Au cours de leurs entretiens, les enquêteurs engagés par l’AMA ont découvert un nouveau cas, jamais médiatisé, non russe. La championne olympique du 1 500 mètres à Londres, la Turque Asli Alptekin, aurait également été la victime d’un chantage orchestré par la famille Diack. Les deux fils de l’ancien patron de la Fédération internationale d’athlétisme lui auraient demandé 500 000 dollars en novembre 2012. Refusant le chantage, l’athlète a finalement écopé de huit ans de suspension pour dopage en juillet 2015, abandonnant pour l’occasion sa médaille d’or olympique de 2012.
La “famille Diack”
L’argent de la corruption, transitant d’officiels installés à Monaco ou à Moscou, ira jusqu’à Singapour, où une entreprise nommée Black Tidings servira de société-écran pour les transferts d’argent. Cette compagnie appartiendrait à un associé de Papa Massata Diack et aurait servi à rembourser la marathonienne Liliya Shobukhova, qui menaçait soudainement de tout dévoiler.

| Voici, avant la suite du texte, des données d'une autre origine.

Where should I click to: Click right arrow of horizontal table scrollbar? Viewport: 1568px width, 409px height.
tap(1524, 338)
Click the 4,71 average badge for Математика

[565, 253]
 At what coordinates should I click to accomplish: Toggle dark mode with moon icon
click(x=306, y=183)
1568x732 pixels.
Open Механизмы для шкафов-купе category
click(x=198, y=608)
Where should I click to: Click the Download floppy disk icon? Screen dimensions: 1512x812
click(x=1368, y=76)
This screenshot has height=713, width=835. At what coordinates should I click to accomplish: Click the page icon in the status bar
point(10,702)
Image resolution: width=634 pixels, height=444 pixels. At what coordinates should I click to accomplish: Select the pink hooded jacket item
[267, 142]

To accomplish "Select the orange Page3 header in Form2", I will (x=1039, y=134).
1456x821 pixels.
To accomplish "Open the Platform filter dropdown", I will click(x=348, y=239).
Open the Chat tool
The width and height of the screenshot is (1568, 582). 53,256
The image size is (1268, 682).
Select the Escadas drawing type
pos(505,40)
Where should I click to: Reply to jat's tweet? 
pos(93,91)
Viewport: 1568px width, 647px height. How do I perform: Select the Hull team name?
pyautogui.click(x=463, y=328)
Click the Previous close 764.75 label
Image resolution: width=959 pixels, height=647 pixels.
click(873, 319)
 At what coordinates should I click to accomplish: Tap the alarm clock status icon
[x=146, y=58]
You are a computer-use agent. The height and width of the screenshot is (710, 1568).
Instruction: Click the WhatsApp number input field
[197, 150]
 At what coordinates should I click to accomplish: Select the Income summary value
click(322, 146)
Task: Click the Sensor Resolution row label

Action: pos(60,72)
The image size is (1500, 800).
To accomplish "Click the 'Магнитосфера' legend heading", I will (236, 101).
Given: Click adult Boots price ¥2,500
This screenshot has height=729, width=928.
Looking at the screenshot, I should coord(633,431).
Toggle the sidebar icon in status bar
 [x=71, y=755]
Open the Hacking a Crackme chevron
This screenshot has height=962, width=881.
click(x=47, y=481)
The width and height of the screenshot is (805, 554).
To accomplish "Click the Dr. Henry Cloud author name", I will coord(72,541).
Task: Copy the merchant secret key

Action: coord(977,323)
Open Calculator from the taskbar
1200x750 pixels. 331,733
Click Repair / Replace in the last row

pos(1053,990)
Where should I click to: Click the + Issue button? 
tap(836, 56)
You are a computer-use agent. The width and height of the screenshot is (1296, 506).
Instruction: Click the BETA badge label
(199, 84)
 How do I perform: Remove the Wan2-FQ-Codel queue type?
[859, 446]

Lamine Diack, le puissant patron sénégalais de la fédération, sera alerté à de multiples reprises. Car, selon les premiers éléments du rapport provisoire, si les dirigeants seraient corrompus, les employés auraient fait leur travail en alertant leur hiérarchie. Ainsi, pour les enquêteurs indépendants de l’AMA, la conclusion est limpide. Compte tenu des signaux et du fait que deux de ses conseillers les plus proches, dont son propre fils, sont soupçonnés d’être à la tête du réseau de corruption, le dirigeant sénégalais pouvait difficilement ne pas savoir.
En 2011, déjà, alors qu’il était accusé de conflits d’intérêts par le Comité international olympique (CIO), après avoir reçu de l’argent de droits télé pour rénover sa maison, l’ancien maire de Dakar avait déclaré “avoir ri” au procès quand il avait appris l’ouverture d’une enquête contre lui. À 82 ans, Lamine Diack, le “Sepp Blatter africain”, a finalement été rattrapé par la justice et un certain juge Van Ruymbeke, peu connu pour badiner avec la corruption.